[Start DATA SUPPLIED]

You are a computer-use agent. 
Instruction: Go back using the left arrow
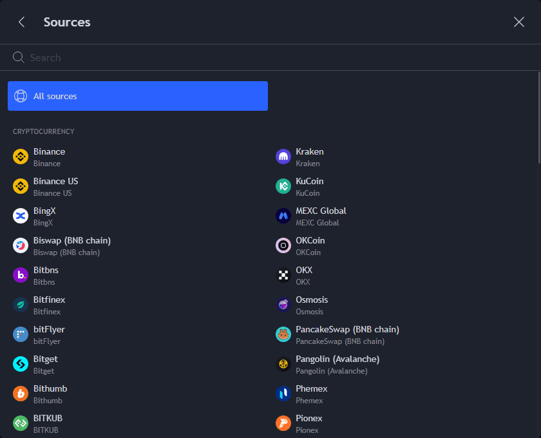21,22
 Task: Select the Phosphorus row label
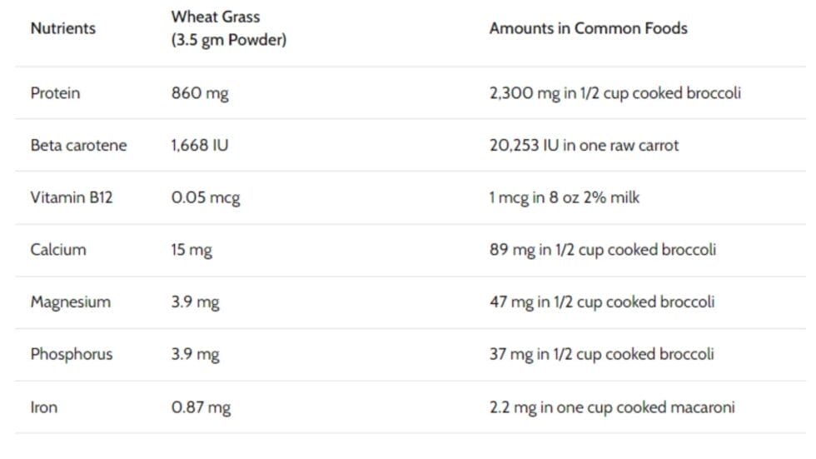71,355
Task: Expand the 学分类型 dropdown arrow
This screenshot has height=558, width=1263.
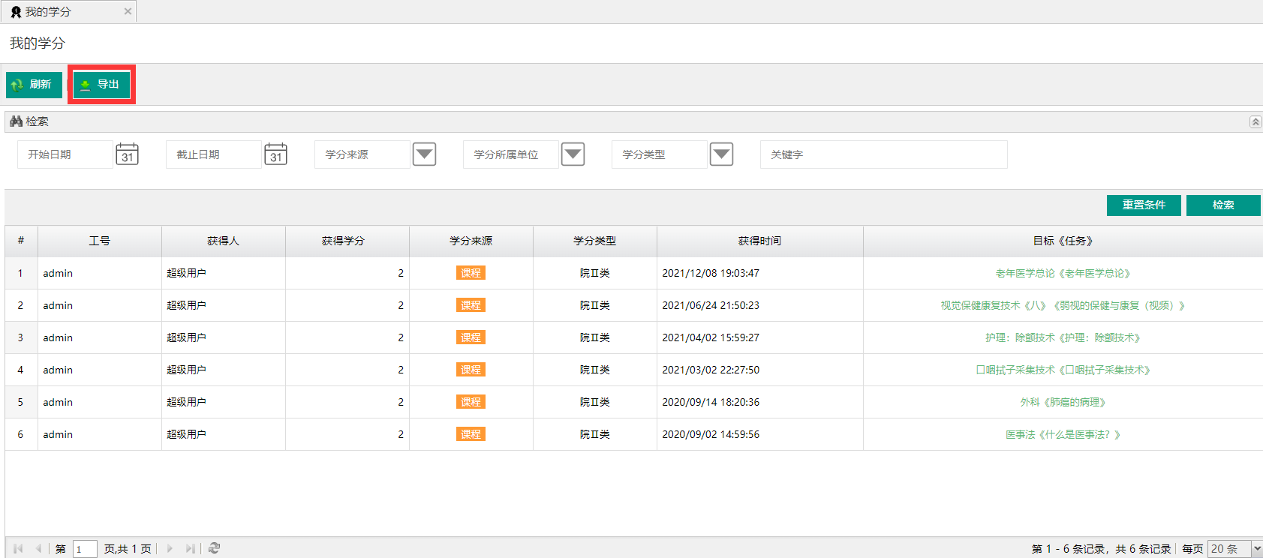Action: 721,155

[End DATA SUPPLIED]
[Start DATA SUPPLIED]

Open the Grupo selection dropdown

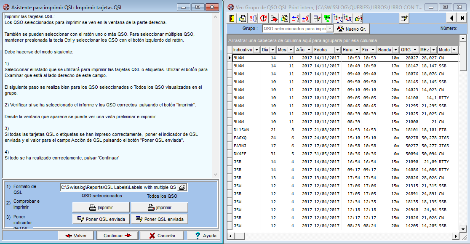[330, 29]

[End DATA SUPPLIED]

GOAL => Duplicate the lines of items shown above, beginning at the line that contains "You are a computer-use agent." and stopping after the line that contains "Action: 721,155". Leave the pictures out of your answer.

CORRECT RESPONSE =>
You are a computer-use agent. 
Instruction: Go back using the left arrow
21,22
 Task: Select the Phosphorus row label
71,355
Task: Expand the 学分类型 dropdown arrow
This screenshot has height=558, width=1263.
Action: 721,155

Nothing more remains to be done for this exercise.